◆ Problem description ◆
When a line in the data below includes "computer", pick it out and copy it.

(Collected data entries)
● ● ●
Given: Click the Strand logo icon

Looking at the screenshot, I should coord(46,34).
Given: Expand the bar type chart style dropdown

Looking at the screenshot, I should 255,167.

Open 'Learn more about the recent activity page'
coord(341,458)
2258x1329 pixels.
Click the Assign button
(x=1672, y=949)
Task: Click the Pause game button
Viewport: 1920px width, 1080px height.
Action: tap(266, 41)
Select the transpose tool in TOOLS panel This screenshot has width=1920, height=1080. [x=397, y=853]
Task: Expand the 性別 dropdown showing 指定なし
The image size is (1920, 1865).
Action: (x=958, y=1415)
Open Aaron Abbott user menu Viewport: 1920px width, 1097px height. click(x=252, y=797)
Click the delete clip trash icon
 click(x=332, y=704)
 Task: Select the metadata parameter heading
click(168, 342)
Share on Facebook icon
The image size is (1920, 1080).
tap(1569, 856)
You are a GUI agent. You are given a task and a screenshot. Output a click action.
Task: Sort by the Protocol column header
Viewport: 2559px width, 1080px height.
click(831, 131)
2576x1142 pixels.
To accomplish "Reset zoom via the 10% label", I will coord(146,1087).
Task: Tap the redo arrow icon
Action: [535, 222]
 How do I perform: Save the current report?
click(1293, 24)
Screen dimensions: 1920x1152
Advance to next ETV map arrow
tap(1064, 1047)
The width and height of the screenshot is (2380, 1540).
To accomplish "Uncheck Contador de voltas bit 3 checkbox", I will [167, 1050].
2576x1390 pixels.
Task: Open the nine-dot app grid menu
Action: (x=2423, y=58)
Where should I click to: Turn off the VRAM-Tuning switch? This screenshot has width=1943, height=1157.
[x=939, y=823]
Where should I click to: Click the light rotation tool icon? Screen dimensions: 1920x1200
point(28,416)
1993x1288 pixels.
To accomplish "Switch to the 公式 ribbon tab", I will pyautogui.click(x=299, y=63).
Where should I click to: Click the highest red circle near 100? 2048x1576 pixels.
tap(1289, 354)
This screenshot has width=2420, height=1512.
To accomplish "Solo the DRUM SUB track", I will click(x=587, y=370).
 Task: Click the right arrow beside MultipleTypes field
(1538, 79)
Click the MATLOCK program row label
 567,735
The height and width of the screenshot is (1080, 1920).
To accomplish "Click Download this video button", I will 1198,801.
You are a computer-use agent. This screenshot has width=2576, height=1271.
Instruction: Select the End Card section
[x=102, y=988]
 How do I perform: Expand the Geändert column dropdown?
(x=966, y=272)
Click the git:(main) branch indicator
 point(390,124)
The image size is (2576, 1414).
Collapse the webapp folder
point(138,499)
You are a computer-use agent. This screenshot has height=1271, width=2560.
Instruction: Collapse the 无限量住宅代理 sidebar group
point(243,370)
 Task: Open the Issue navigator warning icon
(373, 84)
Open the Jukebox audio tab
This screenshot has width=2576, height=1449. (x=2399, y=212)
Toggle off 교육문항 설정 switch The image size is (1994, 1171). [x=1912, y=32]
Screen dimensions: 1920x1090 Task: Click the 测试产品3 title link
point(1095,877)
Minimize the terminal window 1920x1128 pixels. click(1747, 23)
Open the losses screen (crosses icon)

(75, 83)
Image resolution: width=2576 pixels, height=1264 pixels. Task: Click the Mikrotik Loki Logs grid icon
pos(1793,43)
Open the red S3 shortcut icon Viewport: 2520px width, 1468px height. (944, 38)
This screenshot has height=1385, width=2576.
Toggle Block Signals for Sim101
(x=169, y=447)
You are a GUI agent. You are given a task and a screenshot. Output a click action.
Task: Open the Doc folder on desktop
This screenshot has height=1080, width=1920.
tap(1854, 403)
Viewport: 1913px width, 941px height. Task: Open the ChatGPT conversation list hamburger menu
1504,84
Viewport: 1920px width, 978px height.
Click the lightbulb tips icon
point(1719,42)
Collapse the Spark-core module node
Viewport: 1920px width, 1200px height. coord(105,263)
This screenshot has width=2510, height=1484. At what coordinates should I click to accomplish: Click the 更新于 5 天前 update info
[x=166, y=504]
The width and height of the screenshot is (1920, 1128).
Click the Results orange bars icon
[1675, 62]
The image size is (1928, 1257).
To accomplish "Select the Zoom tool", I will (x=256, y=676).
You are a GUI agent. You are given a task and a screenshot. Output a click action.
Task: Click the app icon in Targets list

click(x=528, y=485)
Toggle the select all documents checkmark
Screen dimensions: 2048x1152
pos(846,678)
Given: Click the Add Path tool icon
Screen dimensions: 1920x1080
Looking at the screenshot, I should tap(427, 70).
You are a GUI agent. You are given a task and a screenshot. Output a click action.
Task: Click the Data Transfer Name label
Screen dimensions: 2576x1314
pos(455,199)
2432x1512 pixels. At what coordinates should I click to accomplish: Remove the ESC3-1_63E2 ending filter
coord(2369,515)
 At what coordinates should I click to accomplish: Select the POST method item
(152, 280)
● ● ●
◆ Your response ◆
You are a computer-use agent. This screenshot has width=2576, height=1271.
You are a computer-use agent. This screenshot has height=1271, width=2560.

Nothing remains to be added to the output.